=== Task to carry out ===
Starting at the line that contains "You are a computer-use", print each line exactly through the end of the listing. Skip any pictures and add nothing.

BEGIN

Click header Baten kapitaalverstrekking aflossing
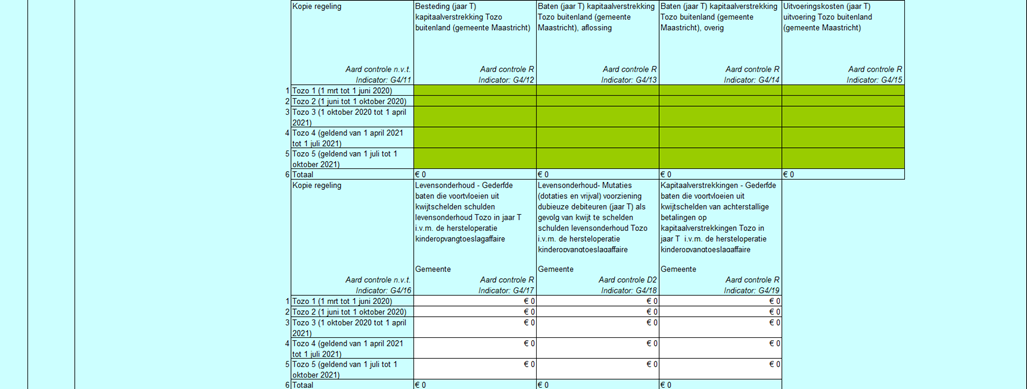The image size is (1027, 389). click(598, 43)
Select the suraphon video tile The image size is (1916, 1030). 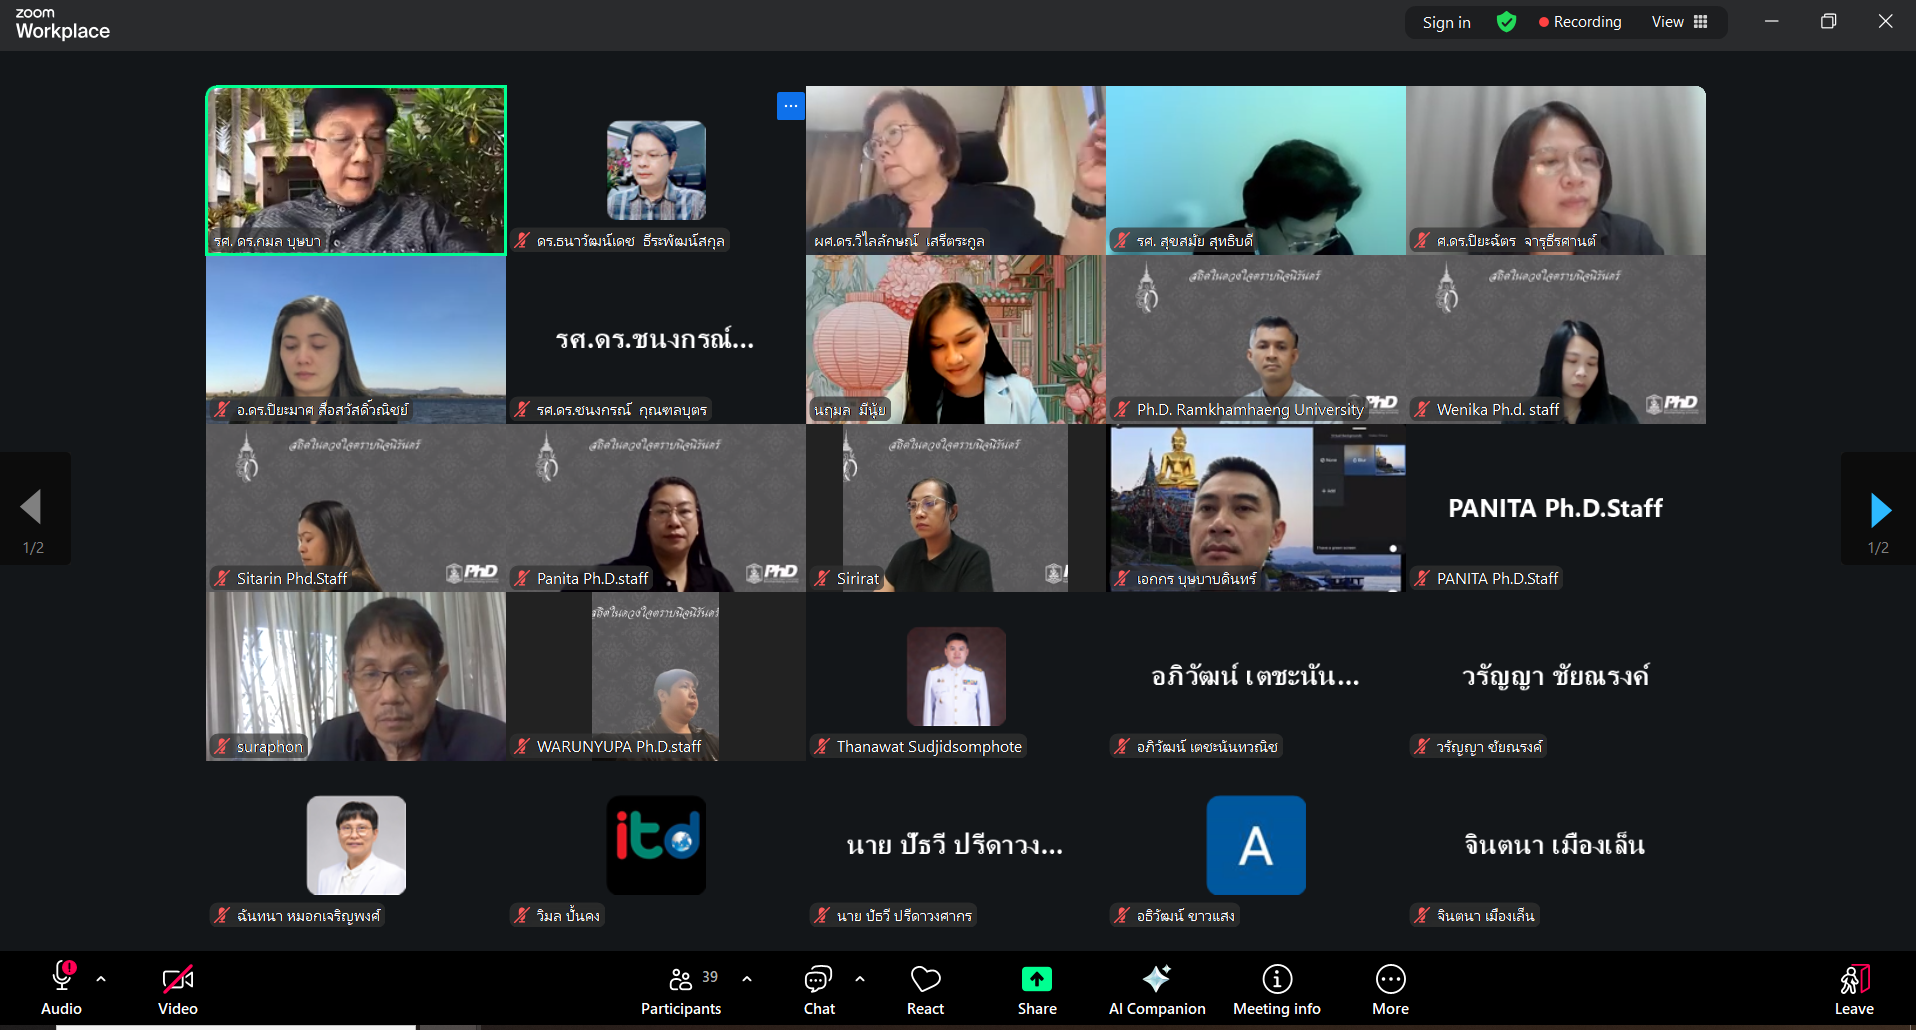(356, 676)
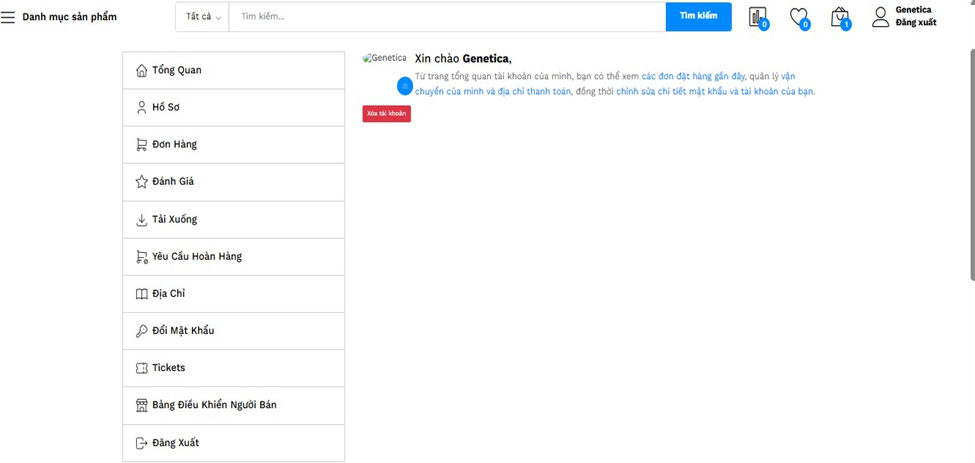This screenshot has width=975, height=463.
Task: Click the red 'Xóa tài khoản' button
Action: [x=386, y=114]
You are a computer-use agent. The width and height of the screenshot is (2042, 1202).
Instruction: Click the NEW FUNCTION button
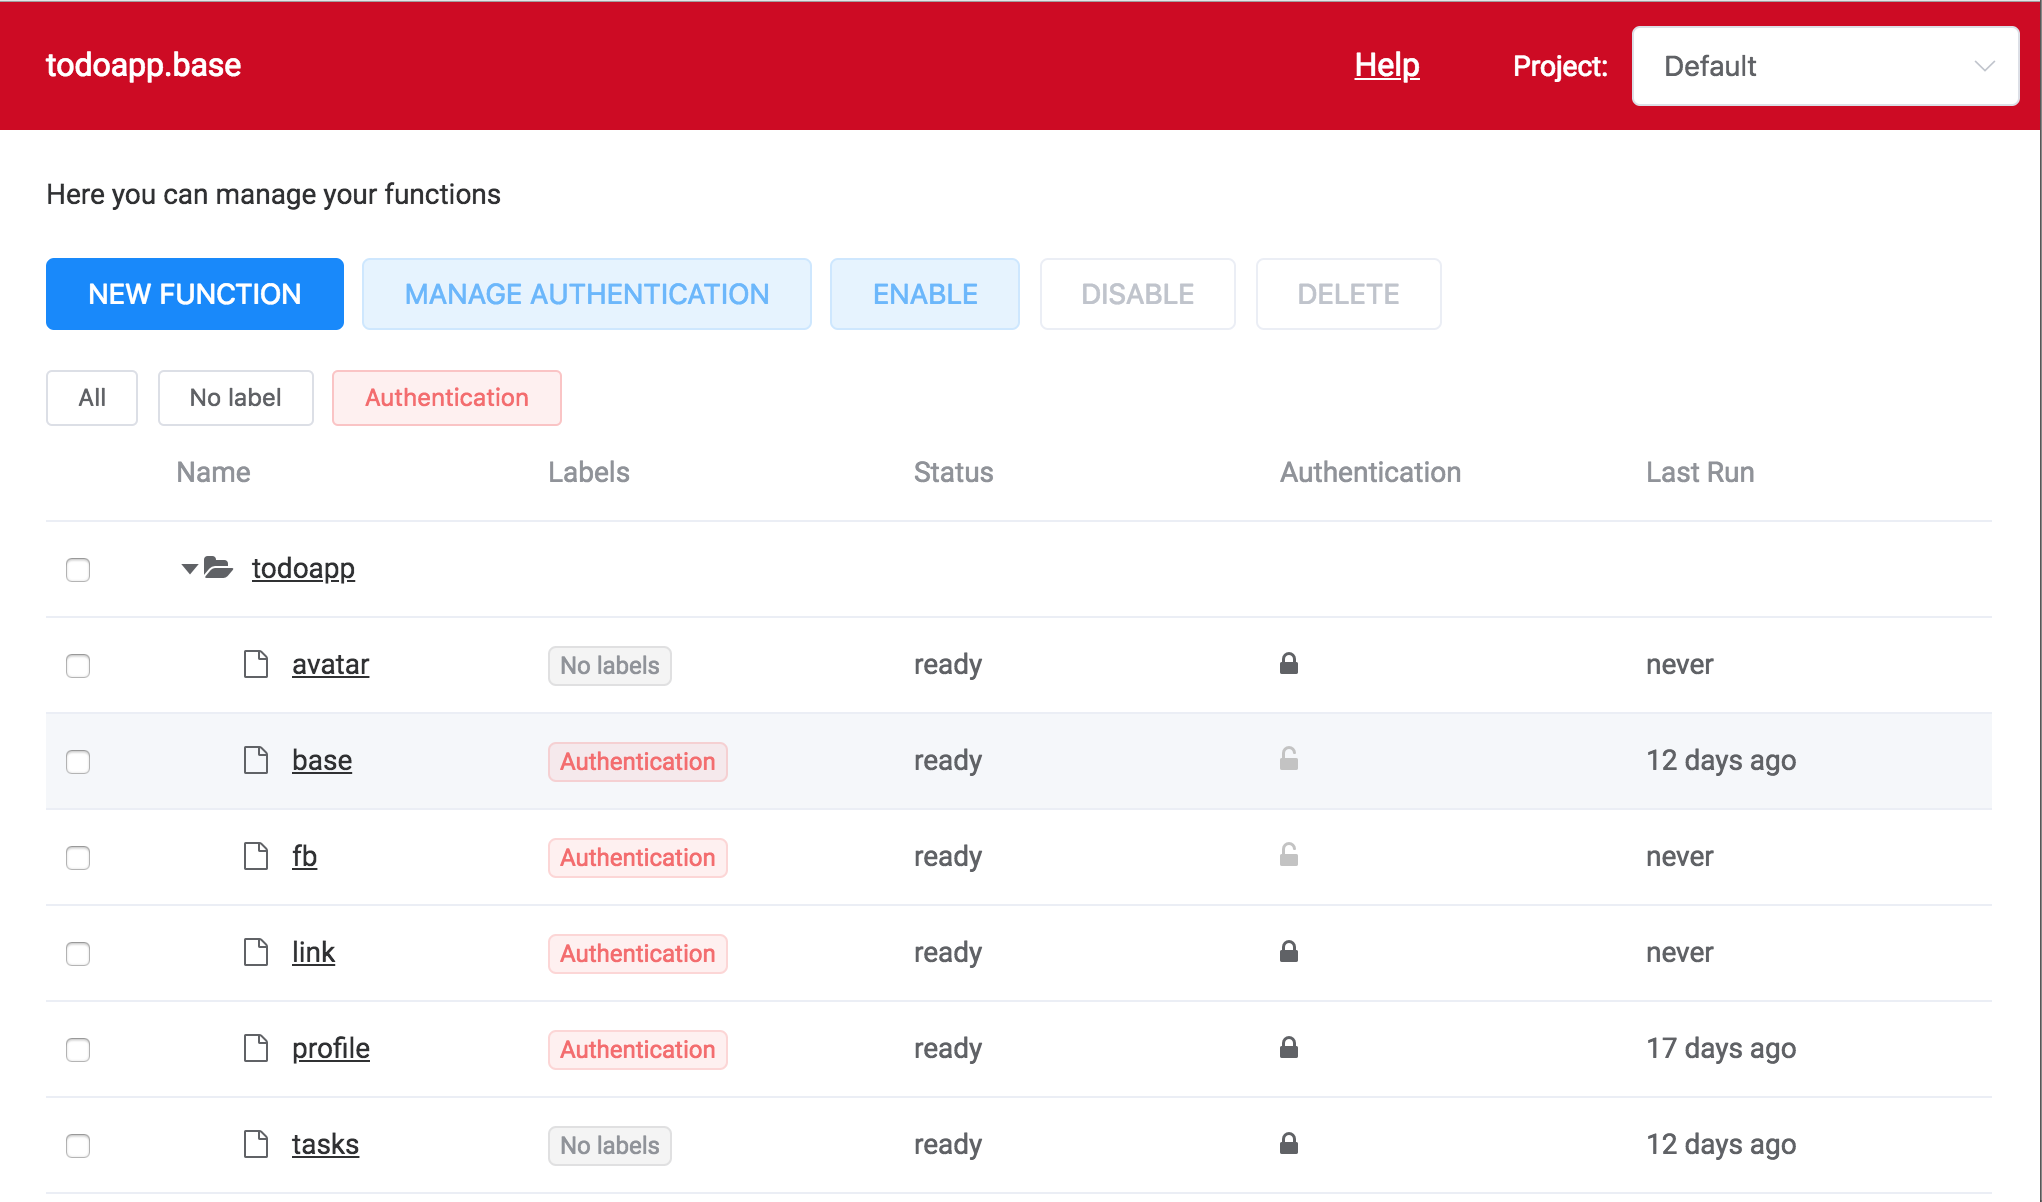pos(195,293)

END

=== Result ===
You are a computer-use agent. The width and height of the screenshot is (2042, 1202).
Instruction: Click the NEW FUNCTION button
pos(195,293)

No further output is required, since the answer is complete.